Data records:
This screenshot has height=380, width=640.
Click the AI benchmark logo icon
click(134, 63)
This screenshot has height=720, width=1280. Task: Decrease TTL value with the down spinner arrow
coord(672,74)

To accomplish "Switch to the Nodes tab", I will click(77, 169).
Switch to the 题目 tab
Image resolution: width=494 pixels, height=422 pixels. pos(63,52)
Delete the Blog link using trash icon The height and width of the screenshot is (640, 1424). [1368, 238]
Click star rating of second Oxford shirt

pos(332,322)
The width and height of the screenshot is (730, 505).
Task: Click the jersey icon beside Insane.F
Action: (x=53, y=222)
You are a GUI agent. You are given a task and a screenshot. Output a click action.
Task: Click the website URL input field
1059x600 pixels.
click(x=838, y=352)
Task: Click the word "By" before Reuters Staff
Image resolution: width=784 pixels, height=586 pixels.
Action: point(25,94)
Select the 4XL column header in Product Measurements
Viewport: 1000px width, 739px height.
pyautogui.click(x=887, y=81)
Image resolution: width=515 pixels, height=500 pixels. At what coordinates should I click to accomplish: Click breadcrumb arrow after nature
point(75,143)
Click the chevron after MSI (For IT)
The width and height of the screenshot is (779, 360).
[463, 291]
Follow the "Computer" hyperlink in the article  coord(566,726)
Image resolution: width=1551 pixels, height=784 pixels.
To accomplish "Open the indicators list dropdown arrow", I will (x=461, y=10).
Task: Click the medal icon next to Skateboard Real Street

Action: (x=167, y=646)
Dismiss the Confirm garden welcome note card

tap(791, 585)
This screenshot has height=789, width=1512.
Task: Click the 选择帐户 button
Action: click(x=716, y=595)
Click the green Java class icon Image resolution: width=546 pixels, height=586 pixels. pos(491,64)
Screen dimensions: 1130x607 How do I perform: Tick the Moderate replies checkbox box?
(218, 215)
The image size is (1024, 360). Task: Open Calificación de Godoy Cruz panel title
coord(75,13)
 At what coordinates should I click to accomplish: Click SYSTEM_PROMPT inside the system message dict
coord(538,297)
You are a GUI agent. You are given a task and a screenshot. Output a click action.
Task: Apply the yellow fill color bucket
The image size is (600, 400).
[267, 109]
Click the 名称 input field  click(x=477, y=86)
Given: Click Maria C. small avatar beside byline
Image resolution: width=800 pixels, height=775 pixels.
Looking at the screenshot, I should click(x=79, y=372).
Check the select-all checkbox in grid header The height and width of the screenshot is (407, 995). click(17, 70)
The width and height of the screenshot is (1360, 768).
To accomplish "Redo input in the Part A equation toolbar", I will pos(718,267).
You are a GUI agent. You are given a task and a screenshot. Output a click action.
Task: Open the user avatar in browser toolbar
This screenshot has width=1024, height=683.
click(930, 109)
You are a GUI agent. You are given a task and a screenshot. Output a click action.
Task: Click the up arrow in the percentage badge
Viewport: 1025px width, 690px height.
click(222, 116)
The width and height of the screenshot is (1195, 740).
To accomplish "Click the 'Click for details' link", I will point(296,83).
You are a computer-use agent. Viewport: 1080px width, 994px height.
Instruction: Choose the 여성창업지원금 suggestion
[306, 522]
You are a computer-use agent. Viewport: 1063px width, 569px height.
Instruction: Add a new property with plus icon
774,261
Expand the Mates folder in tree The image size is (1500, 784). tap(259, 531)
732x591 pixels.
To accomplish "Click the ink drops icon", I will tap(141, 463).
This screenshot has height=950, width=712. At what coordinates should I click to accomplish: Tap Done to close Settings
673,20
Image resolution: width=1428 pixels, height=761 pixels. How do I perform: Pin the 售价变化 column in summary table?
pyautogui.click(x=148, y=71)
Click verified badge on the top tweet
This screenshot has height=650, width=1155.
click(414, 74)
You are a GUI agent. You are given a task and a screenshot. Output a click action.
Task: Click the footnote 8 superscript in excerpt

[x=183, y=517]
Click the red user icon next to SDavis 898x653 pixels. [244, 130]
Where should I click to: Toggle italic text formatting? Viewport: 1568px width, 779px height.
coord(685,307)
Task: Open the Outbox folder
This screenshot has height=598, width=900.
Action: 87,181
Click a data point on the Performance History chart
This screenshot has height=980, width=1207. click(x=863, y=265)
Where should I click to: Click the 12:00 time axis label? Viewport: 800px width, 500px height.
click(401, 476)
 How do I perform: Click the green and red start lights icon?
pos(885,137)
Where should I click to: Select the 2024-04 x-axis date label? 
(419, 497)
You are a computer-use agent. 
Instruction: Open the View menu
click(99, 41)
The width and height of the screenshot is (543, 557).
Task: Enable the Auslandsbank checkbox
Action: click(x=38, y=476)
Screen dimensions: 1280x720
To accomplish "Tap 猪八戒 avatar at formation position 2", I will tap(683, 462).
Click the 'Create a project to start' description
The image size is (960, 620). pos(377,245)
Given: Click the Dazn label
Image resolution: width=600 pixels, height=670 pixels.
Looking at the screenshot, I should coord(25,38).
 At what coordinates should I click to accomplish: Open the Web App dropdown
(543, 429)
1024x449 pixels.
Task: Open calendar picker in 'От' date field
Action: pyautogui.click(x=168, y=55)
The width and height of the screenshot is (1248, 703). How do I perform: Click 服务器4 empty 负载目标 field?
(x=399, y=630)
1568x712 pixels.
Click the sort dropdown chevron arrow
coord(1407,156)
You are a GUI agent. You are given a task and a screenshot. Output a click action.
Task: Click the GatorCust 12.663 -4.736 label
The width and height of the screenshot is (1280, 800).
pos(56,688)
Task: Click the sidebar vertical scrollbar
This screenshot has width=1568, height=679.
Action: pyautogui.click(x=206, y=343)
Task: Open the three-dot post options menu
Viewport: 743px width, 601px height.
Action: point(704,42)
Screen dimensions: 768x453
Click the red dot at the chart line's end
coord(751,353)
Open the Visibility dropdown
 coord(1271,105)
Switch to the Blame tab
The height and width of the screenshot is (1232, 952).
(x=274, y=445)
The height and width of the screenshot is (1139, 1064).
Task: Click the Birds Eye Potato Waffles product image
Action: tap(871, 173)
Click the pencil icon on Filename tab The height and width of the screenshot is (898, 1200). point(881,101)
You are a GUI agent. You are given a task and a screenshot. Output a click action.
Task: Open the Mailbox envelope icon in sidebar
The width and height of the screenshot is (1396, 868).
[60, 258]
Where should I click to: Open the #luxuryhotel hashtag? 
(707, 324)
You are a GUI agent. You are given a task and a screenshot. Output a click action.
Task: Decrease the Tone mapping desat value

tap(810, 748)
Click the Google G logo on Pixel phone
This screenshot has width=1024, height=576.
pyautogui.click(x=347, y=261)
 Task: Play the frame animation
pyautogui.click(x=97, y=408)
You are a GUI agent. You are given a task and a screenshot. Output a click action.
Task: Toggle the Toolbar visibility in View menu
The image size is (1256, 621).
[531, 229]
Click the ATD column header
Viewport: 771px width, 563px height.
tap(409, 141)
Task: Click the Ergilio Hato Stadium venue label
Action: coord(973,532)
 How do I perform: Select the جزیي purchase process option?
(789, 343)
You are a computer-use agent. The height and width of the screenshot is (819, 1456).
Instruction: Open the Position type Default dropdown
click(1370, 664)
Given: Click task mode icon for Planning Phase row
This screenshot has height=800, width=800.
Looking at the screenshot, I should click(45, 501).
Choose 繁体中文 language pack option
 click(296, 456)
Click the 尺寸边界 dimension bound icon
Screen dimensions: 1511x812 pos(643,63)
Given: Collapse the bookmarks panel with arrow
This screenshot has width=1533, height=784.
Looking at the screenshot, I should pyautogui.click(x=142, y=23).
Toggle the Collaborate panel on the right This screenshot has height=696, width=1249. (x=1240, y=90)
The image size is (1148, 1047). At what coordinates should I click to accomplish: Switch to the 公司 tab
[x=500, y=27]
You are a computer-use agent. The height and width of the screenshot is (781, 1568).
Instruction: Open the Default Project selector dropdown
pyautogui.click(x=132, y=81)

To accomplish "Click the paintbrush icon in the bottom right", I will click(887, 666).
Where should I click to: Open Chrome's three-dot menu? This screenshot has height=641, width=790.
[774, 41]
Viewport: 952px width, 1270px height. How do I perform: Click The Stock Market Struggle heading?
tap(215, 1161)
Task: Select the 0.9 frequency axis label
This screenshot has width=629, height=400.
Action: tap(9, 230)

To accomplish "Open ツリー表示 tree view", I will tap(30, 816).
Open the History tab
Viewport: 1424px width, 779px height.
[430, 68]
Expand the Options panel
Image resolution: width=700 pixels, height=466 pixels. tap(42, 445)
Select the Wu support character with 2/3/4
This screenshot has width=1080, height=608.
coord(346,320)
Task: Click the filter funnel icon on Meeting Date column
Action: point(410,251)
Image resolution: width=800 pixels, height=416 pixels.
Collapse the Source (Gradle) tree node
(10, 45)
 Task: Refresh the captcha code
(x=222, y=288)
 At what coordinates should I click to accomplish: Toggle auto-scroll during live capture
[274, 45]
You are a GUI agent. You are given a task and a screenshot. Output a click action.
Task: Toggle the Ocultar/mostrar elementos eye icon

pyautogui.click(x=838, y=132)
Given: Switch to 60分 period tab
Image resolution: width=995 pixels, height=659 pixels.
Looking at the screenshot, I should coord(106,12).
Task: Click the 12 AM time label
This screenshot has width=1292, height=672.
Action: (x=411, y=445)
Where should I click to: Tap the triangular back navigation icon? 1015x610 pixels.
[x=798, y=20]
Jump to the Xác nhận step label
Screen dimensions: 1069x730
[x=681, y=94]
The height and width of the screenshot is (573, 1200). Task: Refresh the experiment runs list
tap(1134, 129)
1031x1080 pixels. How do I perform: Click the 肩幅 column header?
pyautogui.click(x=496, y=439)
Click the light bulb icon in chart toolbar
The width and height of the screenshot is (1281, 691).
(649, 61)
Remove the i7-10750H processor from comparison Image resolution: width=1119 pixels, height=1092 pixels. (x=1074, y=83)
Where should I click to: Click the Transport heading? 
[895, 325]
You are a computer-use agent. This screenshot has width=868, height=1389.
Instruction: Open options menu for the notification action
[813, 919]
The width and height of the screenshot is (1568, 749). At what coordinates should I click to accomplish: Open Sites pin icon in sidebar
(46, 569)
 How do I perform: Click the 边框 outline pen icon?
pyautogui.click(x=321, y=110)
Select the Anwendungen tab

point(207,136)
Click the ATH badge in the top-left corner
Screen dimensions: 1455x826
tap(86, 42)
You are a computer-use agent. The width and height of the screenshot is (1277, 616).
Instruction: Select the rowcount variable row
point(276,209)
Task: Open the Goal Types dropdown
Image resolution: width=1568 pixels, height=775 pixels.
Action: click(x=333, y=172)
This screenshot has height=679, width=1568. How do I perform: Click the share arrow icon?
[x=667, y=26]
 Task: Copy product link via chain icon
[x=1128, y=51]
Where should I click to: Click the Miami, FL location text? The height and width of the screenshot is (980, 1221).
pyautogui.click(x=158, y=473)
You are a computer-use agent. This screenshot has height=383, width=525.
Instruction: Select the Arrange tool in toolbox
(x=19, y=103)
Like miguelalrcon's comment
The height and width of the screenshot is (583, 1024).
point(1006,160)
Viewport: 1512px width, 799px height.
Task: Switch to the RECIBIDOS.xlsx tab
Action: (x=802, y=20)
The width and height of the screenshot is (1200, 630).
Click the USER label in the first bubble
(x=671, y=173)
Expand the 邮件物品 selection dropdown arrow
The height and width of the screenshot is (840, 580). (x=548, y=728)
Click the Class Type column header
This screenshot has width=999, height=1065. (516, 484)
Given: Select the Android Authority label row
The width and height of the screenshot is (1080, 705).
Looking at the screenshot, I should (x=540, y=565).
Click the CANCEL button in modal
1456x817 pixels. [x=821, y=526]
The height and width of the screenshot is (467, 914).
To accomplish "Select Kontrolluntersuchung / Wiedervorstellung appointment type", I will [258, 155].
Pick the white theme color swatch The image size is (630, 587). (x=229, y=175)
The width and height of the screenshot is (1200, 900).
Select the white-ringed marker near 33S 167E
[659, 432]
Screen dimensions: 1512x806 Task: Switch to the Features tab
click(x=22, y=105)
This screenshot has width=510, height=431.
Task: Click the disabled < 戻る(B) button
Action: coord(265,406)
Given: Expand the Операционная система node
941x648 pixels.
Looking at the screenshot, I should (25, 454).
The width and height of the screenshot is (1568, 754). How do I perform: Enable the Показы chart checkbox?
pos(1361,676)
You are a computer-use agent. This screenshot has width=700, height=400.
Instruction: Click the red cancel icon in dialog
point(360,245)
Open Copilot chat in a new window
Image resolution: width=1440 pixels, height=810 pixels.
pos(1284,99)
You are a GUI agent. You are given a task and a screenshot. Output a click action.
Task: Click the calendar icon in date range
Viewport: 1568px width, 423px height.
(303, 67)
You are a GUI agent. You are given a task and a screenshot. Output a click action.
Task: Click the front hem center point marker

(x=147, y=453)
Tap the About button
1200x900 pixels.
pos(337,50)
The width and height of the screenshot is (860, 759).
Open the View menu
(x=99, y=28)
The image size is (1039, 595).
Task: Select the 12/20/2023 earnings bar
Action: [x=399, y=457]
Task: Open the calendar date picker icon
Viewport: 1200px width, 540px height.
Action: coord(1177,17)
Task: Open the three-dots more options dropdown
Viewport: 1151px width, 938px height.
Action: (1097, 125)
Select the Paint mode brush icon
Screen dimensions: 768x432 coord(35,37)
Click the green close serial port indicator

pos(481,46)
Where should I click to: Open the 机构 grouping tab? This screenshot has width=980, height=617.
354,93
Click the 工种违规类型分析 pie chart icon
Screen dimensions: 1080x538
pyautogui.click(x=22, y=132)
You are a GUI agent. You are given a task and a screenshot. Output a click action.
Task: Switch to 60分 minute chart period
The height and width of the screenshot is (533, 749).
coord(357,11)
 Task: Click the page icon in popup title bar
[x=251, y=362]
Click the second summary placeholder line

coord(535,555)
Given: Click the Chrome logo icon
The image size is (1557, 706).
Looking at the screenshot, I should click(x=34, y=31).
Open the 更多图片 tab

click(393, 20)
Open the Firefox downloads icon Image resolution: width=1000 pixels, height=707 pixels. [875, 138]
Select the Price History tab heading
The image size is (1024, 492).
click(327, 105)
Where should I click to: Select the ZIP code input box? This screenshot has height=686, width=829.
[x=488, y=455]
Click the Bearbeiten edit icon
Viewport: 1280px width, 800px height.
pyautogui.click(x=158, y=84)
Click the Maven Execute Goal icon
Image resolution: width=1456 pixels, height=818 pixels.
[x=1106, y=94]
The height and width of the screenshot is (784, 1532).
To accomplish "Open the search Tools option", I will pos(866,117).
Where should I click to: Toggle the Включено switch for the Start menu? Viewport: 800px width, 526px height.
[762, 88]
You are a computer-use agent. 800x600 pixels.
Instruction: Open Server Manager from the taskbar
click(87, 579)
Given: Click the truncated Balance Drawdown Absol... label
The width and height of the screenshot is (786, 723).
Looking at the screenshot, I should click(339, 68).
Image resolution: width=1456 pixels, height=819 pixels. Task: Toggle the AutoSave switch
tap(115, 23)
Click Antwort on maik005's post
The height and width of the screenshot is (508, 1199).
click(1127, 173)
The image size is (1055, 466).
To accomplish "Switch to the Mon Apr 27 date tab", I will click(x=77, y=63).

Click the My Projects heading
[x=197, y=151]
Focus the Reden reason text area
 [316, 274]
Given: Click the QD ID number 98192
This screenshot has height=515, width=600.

- [EXERCISE]: What are the lines from the one with "Given: Click the QD ID number 98192" through the last line of the records above? Quote them exactly and add nothing.

- [OUTPUT]:
Given: Click the QD ID number 98192
This screenshot has height=515, width=600.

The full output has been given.